Osons sans hésiter nous laisser emporter par ce chant contre divers champs dans ce qui tient d’un magasin de curiosités (métamorphosées) mais en certains passages et passagers du destin. L’auteur parle au besoin de dorures et de malfaçons mais il est avant tout maniaque avec un accent aigu moins de dérision que d’humour sous cape.
Par exemple, un arbitre a quitté le rectangle vert pour des monuments funéraires. Le réel a battu les cartes de l’arène tant il a perdu et vigueur et audace. Pour autant, les natures dites mortes sont rares dans ce livre où des versions — même par défaut — sont emportées sous un swing qui devient le vecteur d’harmonie d’un ensemble a priori disparate.
Un tel opus ne peut pas laisser indifférent : son voyage vaut le détour. Il est euphorisant et paradoxal par rapport à la poésie banale et vade-mecum. Un tel style est impeccable et fait d’un tel ouvrage un véritable ovni.
A partir de l’orange jusqu’au canasson repus dans un pré mousseux (de peinture), tout devient double, euphorisant.
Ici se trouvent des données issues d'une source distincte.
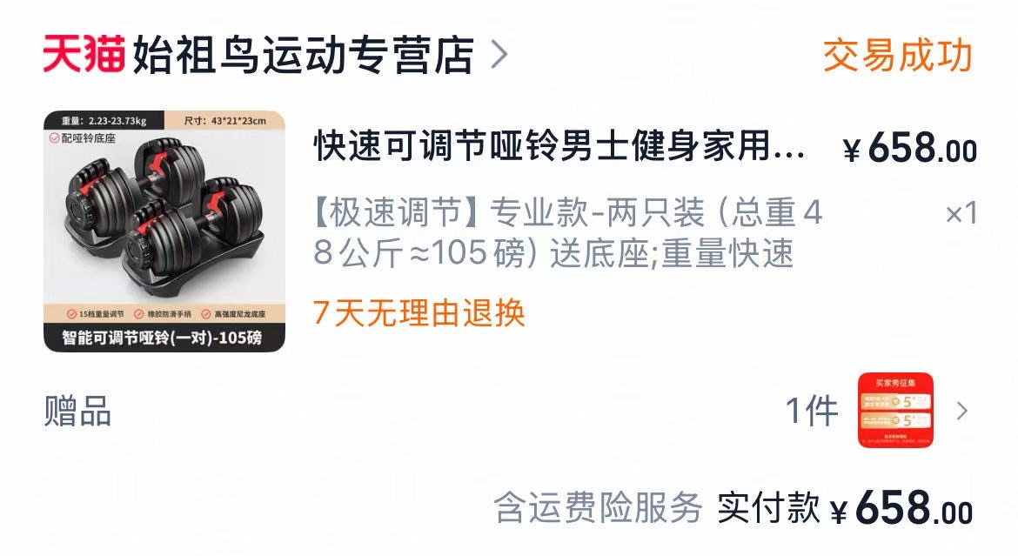Image resolution: width=1018 pixels, height=556 pixels.
Task: Tap the 智能可调节哑铃(一对)-105磅 banner
Action: (164, 338)

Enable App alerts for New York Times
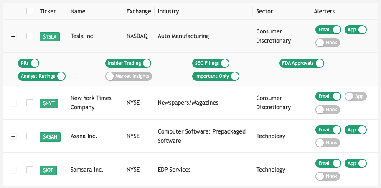click(355, 96)
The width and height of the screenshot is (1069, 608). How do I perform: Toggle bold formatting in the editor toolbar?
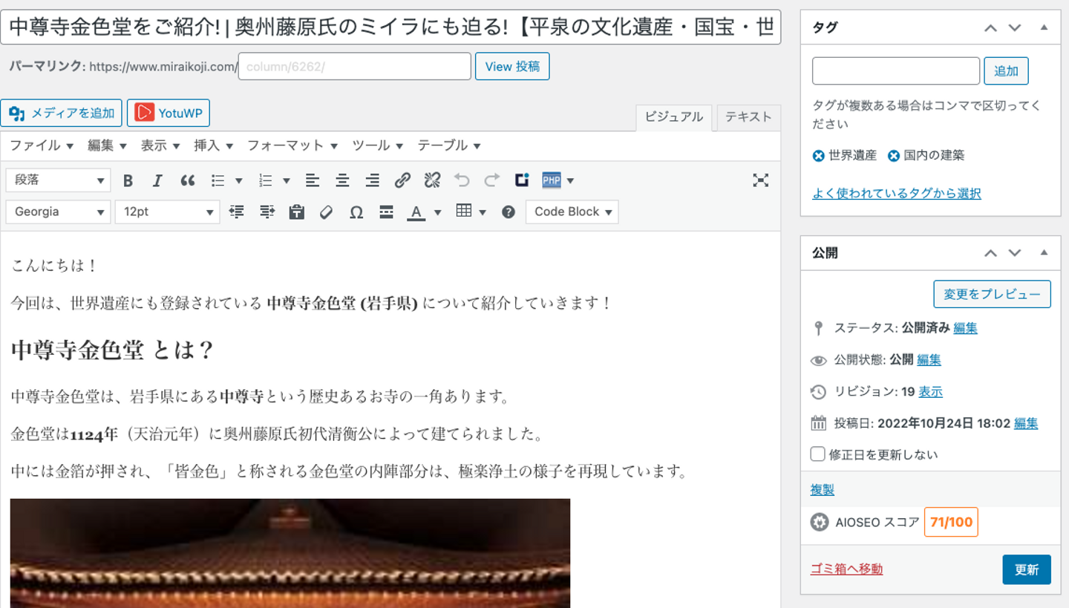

Même l’absence au besoin prend une réalité. D’autant que, pour les choses et êtres vus, Etienne Paulin tranche et qui plus est étonne. Toutes les idées, après tout de ce qui pourrait rester des procès verbaux, sont rafistolées au fil d’où de l’imaginaire. Bref, ici, nous touchons du doigt le réel différemment. Quitte à le coincer dans une bielle avant qu’avec les 9 autres doigts il puisse préparer des gaufres s à fond marin en les transformant en contes ou odes.
Le réel est donc toujours en fuite, mais ici il n’est jamais dans le silence et n’ignore pas les vacances. Pas plus qu’un tel auteur ne connait l’oubli. Il a dû apprendre la musique. Pas n’importe laquelle : celle du verbe là où l’existant (même mort) n’est jamais émondé — et ce, jusqu’à ses cheveux.
jean-paul gavard-perret
Etienne Paulin, Le Bourriquet Vlan-Vlan, Les écrits du Nord, Editions Henry, 2024, 80 p. — 13,00 €.